Ella detuvo su marcha, se volvió y me dijo algo que no desearía haber escuchado:

–¿Mis hijas? me las quitaron nada más nacer alegando que no era responsable para cuidarlas.

–¿Pero y tu familia, tu madre Josefa?– volví a preguntar angustiado.

–No tengo familia. Mi madre afortunadamente falleció hace años. No soportaba verme en este estado

–Pero tendrás amigos, todo el mundo tiene amigos-

–Si, yo también tenía amigos, pero ya están todos muertos, solo me queda uno, el único que nunca me ha abandonado y que cada día y cada hora esta a mi lado: El Dios Caballo

Y la vi perderse calle abajo con paso vacilante y dando traspiés. Iba en busca del Dios Caballo. Un Dios egoísta que a quien atrapa no suelta, un Dios cruel que a quien engancha destruye, un Dios perverso que aprisiona a sus devotos, un Dios satánico que a sus seguidores les muestra los horrores del suplicio y les hace pasar un calvario en vida... pero fiel, un Dios fiel para sus adictos porque nunca, nunca les abandona y les sumerge por unos instantes, por unas horas, en una especie de paraíso artificial donde la única salida esta compartida con las puertas del infierno.

Y allá, por la Calle del Cardenal apareció al galope un caballo blanco alazán con sus crines volando al viento, con el respirar bronco, profundo, con el galopar trepidante y vertiginoso. Iba en su búsqueda, iba en busca de Mercedes y no quería llegar tarde a la cita, era su más fiel amigo, su amigo inquebrantable, el amigo que siempre estaba a su lado, era el Dios Caballo que galopaba en busca de su presa.

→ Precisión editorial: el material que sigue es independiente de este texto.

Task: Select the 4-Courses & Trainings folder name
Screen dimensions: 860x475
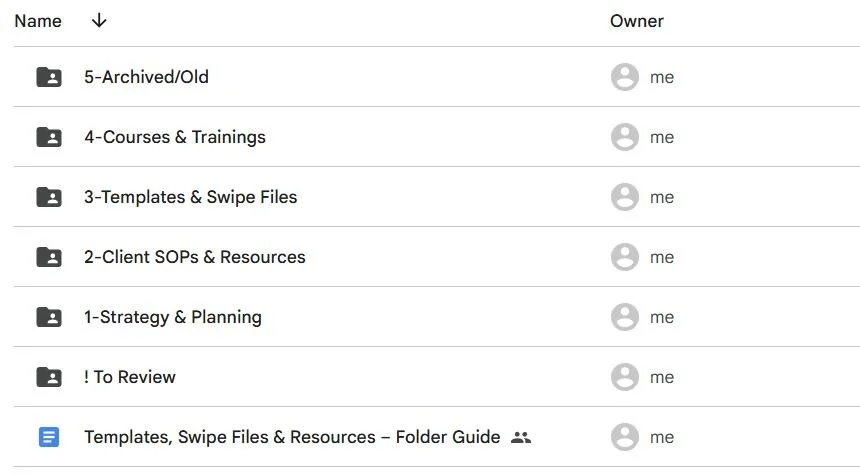Action: [x=174, y=137]
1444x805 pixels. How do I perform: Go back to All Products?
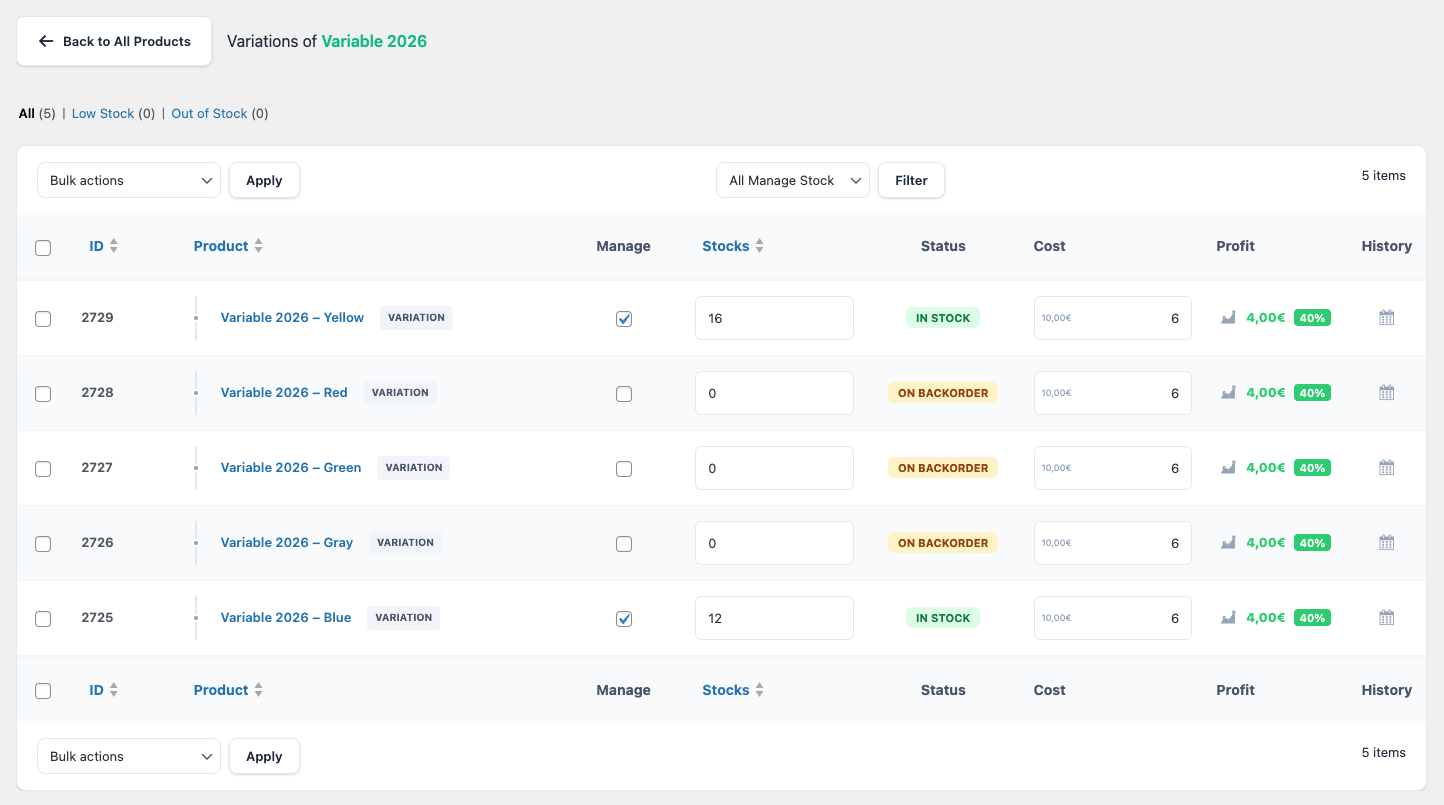[114, 42]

Aceleré el paso y traté de salir de aquel lugar por entre los grandes ventanales de los cafés de aquella calle. Los parroquianos se agolpaban en la barras, las tazas de cafés se veían humeantes y las mesas ocupadas por clientes que charlaban desenfadados fumándose unos pitillos de tabaco rubio americano.

Fue entonces cuando me di cuenta que la lluvia, la jodida lluvia me estaba empapando.